Fixing UNKNOWN Matched Type or Matched Model

A model or type UNKNOWN indicates the host or lim on the host is down. You need to take immediate action.

  1. Start the host.
  2. With root (Unix) or administrator (Windows) permission, run egosh ego start host_name to start up the load information manager (lim) on the host.

    You can specify more than one host name to start up the lim on multiple hosts. If you do not specify a host name, the lim is started up on the host from which the command is submitted.

    You must be a cluster administrator to run this command.

    On UNIX, to start up the lim remotely, you must be root or listed in ego.sudoers and be able to run the rsh command across all hosts without entering a password.

  3. Wait a few seconds, then run egosh resource view [resource_name …].
    You should now be able to see either a matched model or type for the host or the result DEFAULT. If you see DEFAULT, it means that automatic detection of host type or model has failed, and the host type configured in ego.shared cannot be found. EGO still works on the host, but there are disadvantages:
    • A DEFAULT Matched Type may cause binary incompatibility because a job from a DEFAULT host type can be migrated to another.

    • A DEFAULT Matched Model may be inefficient because of incorrect CPU factors.

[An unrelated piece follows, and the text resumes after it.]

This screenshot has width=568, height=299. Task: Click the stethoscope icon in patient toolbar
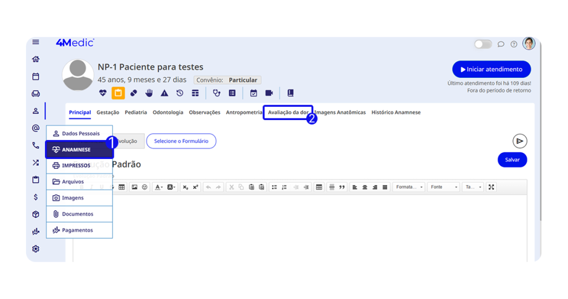(x=217, y=93)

Fixing DEFAULT Matched Type or Matched Model

If automatic detection of host type or model fails, and the host type configured in ego.shared cannot be found, then Matched Type gets set to DEFAULT. A Matched Type reported as DEFAULT may contribute to binary incompatibilities; a Matched Model reported as DEFAULT may be inefficient due to an incorrect CPU factor. You can run lim -t to detect the real type or model for a host, and then make changes to ego.shared.

  1. Run lim -t on the host whose type is DEFAULT.
  2. Edit ego.shared.
    1. In the HostType section, enter a new host type. Use the host type name detected with lim -t.
    2. In the HostModel section, add the new model with architecture and CPU factor. Add the host model to the end of the host model list. The limit for host model entries is 127. Lines commented out with # are not counted as part of the 127 line limit.

      Use the architecture detected with lim -t.

  3. Save changes to ego.shared.
  4. Run egosh ego restart on master host.
  5. Wait a few seconds, then run egosh resource view [resource_name …] to check the type or model for a host.